Cuando cumplí catorce años, había ahorrado durante meses. Tenía muchas ganas de comprarme una minifalda que mis padres jamás en su vida me permitirían usar. Pensé que mi graduación de básica era la instancia perfecta para usarla. Sucedería en la tarde y sin padres por unas horas, así que nadie se molestaría. La compré, la escondí en mi mochila y apenas llegué a la fiesta entré al baño a cambiarme.
El resultado fue indescriptible; decir mágico es muy poco, aunque es lo que se me ocurre. Mi camino del baño a la mesa fue dejando a todos en silencio. Apenas me senté, mis amigas dijeron "¡¿Catalina, qué te pasa?!", sonriendo entre sorprendidas, entusiasmadas y asustadas porque aquello les sonaba casi ilegal.
A mí, en realidad, me interesaba sorprender a dos compañeritos que me gustaban mucho, llamémosles Roberto y Miguel. Quería que ellos me dijeran cómo me veía en minifalda. Quizá también ver cómo se verían ellos al contemplarme en esa facha. Roberto se pasó toda la fiesta viéndome a lo lejos con su grupo de amigos, Miguel me saludó extrañamente nervioso, algo estúpido acerca de las mochilas, para luego irse avergonzado. Nadie habló de mi minifalda, pero todos la tenían presente.

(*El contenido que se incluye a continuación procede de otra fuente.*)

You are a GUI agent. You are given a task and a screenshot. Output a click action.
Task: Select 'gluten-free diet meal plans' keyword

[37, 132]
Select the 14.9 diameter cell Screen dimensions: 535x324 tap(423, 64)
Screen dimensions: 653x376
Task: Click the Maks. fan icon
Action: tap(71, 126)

Yo me sentía nueva, ligera. Algo tiene de empoderante saber que pones nerviosos a los demás.
Terminando la fiesta, aún de día, mi grupo de amigas y yo iríamos a casa de una de ellas, desde donde nos recogerían nuestros padres. A mí se me ocurrió que como sólo eran unas cuadras, me iría con la minifalda puesta. Y bueno, mala idea.

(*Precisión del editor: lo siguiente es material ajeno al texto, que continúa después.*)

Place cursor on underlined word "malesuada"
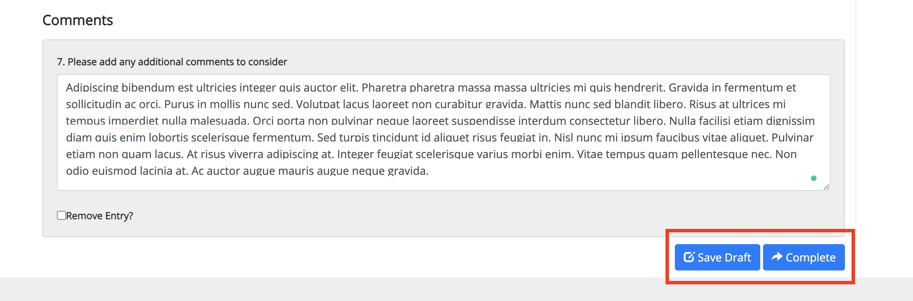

En la primera esquina, un hombre estuvo a punto de arrollar a un peatón por voltear a verme. Un grupo de estudiantes de un liceo cercano comenzaron a gritarme "Mira na’más como nos traes, Yo te acompaño…" y cosas así. A unas cuadras de la casa de mi amiga, unos albañiles dándose codazos entre ellos me silbaron y dijeron cosas cómo “Mijita” entre otras que voy a ahorrar aquí y que hacían ver a los secundarios como muchachos muy decentes. Mis amigas les gritaron insultos y yo apuré el paso; ya no quería estar más en la calle. Me pregunté cómo es que no se daban cuenta que sólo tenía catorce años, y porque no todos los hombres serían como Roberto y Miguel, que se ponían nerviosos y ya.

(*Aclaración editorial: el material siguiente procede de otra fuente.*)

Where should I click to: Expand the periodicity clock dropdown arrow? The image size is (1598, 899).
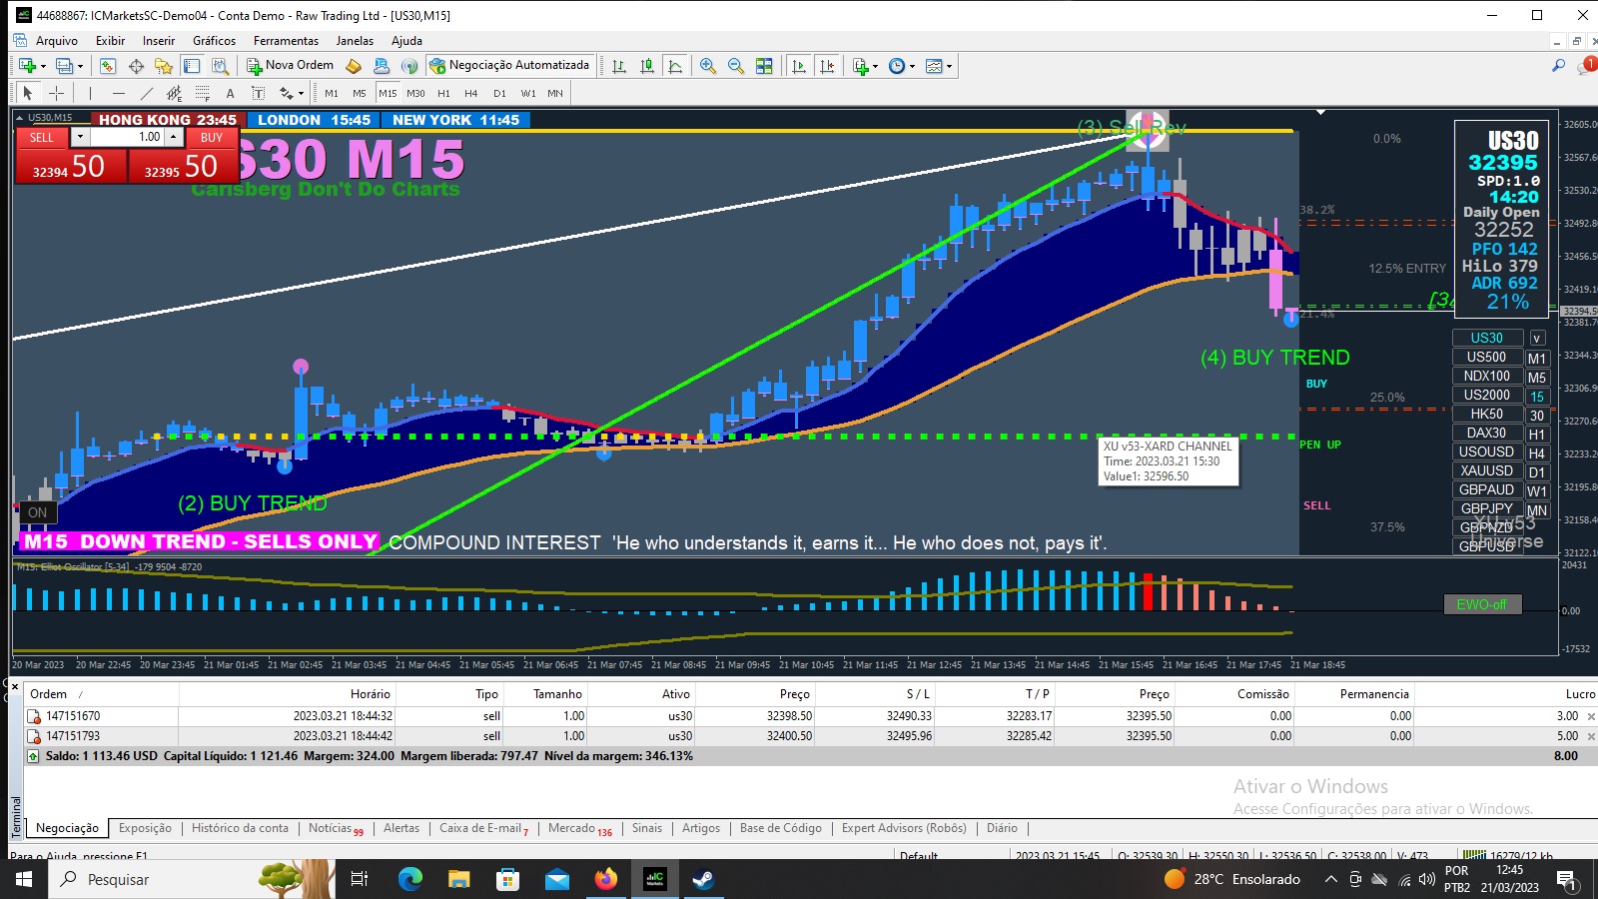click(x=912, y=66)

La guinda del pastel sucedió al llegar a la esquina de la casa de mi amiga. Ellas querían ir a la tienda y yo preferí llegar sola, por no estar más tiempo afuera. Esperaba para cruzar la calle cuando un hombre (que yo pensé que estaba muy viejo y que ahora supongo tendría 30 o 40) me preguntó, ¿Oye guapa, estás trabajando? Y yo ya no aguanté más; le grité: "Tengo catorce años, estúpido" y crucé la calle a riesgo de que me atropellaran. Llegué llorando a la casa de mi amiga y me senté en la puerta a esperarlas. Me sentí desolada.
Sobra decir que nunca volví a usar minifalda. Mis padres me regañaron, sobre todo mi madre, que para mi sorpresa dijo que era mi culpa. Yo pensaba que sería mi padre el que dijera eso, pero él sólo me dijo que hay que saber cuándo y dónde y que no tenía edad todavía.
Pienso en estas cosas porque hace poco se casó una amiga y a mí se me ocurrió que era un buen momento para usar minifalda. He conocido muchos Robertos y Migueles en mi vida y ahora sé cómo encontrarlos. Por lo demás, entiendo que no es justo culparme a mí de la poca capacidad de control de impulsos que tienen los hombres en general, pero sé qué parte juego. Así es que me compré una de estas prendas y la utilicé en el evento.
Unos metros antes del salón de fiestas había un grupo de jóvenes con camisetas de equipos de fútbol, claramente alcoholizados. Yo pensé, "bueno aquí viene otra vez, sopórtalo Catalina". Y luego pasé. Ninguno volteó a mirarme; nadie me dijo nada, nada. No sé cómo me sentí, creo que un poco defraudada. No sé, tenían que mirarme y no lo hicieron. Ya soy adulta, estaba regia y ¡por Dios, quién los entiende!.
Y tú, ¿has vivido algún chascarro por cómo te vistes?